Did anything else? Well, upon doing some "research" (Google searches), I found out that such places as Antwerp, Bruges and Florence were previous centers of finance. Did they fit my hackneyed theory? Perhaps a bit. They were all cities in countries with ample coastal areas and/or access to the sea via connecting bodies of water, these then providing the "free" energy source of wind which would have aided marine transport, for themselves if not for the countries they represented. Looking back a bit further, the (still) glorified center of finance and empire, Rome, most certainly had a strong connection to a relatively large source of energy -- the inseparable gloriousness of the energy of slaves.
I may be stretching things here, but it seems to me that a possibly not-quite-insignificant connection exists between energy and banking (if not money). Or put a bit more crudely, that bankers (should I say banksters?) and other lovers of money had (and have) a fondness for "cheap" energy, a fondness for outsourcing the use of their own bodies for manual labor to machines and/or vulnerable human beings, and, likewise, an aversion to sweating their own sweat (unless, that is, they're handing over money to personal trainers and other entities that confer a high status on sweating).
If there is a smidgen of truth to this notion that conjurers and promoters of easy money flock -- if not help themselves -- to easy energy like vultures converging on easy and vulnerable prey, does this possibly infer something in regards to these modern times of ours?

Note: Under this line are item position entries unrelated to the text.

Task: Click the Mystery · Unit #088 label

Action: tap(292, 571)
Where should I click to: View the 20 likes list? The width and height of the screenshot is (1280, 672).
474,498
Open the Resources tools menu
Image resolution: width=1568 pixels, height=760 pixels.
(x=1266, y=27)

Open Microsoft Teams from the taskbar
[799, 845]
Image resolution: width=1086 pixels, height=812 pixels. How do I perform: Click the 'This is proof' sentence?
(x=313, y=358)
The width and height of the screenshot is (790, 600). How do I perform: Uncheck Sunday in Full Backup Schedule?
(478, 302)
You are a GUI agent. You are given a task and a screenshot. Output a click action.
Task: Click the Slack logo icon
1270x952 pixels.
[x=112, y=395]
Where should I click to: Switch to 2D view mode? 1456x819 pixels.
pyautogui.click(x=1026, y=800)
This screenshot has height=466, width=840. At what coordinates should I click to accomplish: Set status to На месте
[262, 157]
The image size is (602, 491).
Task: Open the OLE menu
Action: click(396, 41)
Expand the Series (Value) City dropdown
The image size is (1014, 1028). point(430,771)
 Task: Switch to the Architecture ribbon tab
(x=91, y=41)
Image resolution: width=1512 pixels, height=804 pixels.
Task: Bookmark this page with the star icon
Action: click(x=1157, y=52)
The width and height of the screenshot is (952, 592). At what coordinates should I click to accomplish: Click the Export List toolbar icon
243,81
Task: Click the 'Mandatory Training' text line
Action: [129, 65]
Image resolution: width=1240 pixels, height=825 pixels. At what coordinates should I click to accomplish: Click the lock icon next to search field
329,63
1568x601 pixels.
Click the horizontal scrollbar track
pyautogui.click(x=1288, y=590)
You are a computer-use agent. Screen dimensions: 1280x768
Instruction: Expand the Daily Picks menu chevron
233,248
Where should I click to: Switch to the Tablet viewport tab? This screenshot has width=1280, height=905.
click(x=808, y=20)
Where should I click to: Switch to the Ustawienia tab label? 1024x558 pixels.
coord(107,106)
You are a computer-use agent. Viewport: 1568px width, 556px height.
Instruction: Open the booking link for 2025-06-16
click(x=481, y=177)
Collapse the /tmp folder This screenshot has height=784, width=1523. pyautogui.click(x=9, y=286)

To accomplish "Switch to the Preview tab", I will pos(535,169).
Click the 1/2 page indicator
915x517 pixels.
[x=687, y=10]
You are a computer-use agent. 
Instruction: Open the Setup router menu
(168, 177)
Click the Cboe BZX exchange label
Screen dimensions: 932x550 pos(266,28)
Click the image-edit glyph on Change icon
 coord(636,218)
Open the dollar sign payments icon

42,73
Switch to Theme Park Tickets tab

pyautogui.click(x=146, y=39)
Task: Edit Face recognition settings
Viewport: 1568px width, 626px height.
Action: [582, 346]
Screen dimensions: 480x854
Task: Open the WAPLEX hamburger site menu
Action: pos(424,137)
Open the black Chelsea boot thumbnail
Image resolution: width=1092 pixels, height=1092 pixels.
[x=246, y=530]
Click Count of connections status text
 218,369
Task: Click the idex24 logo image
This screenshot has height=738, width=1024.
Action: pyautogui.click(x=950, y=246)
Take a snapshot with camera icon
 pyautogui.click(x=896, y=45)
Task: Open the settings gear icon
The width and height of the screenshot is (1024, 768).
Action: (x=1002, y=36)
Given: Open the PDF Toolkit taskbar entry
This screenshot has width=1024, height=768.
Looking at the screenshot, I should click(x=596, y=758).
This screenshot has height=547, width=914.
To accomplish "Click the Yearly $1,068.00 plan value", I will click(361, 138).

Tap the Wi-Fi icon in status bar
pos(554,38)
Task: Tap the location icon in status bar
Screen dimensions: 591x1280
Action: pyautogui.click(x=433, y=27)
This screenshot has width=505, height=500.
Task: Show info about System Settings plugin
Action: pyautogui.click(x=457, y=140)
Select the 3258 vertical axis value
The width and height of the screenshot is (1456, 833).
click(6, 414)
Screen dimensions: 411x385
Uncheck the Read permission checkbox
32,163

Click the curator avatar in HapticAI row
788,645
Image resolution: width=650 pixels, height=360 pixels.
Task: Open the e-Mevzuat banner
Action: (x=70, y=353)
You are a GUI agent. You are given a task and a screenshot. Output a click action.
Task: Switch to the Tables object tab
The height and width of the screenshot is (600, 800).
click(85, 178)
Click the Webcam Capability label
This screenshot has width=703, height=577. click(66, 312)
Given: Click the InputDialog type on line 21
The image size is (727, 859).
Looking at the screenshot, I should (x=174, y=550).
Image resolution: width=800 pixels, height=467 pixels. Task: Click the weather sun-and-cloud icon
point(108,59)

Well, although it still remains a "secret" to many, we're currently in the early stages of the bursting of the fracking bubble. What this means is that all the Wall Street vapor-money fleeing the fracking biz is going to end up wanting a new carcass to devour, and the giddy media is going to want a new energy source whose stocks it can inflate on the 6 o'clock news. For those "in the know," there is of course no new and untapped source of energy whose mantle those fond of parasitism can pick up. From what I can tell this leaves nothing else for the vapor-money to converge upon and the pundits to hype than none other than the alternative energy sector. If so, and since the business-as-usual method of recovering from a burst bubble is to get the economy going by creating another bubble, one might expect the bursting of the fracking bubble to be followed by the inflating -- and bursting -- of the alternative energy bubble (which, as memory serves, isn't an entirely new theory).
And after that? At that (hypothetical) point all bets would certainly be off, but it would be nice if we could ditch the mind-numbing TVs and narcissism-inducing cinemas, and at least attempted to avoid the televised play-by-play coverage of industrial civilization's collapse as well as its navel-gazing and self-congratulatory portrayals on the big screens. For if circumstances dictate, and as history -- and present times -- readily show, legions of apologists would be all too willing to excuse and justify one of humanity's oldest (and still enduring) sources of energy -- the outright energy of slaves.
Supposing then that there is a
connection between energy and banking, and that we want to avoid
slipping into usage of the energy source glossed over by the lovers of
ease, money, and status, then perhaps the creation of local currencies
could act as a decentralizing buffer against the slave-inducing
prerogatives of the future's upcoming center(s) of finance.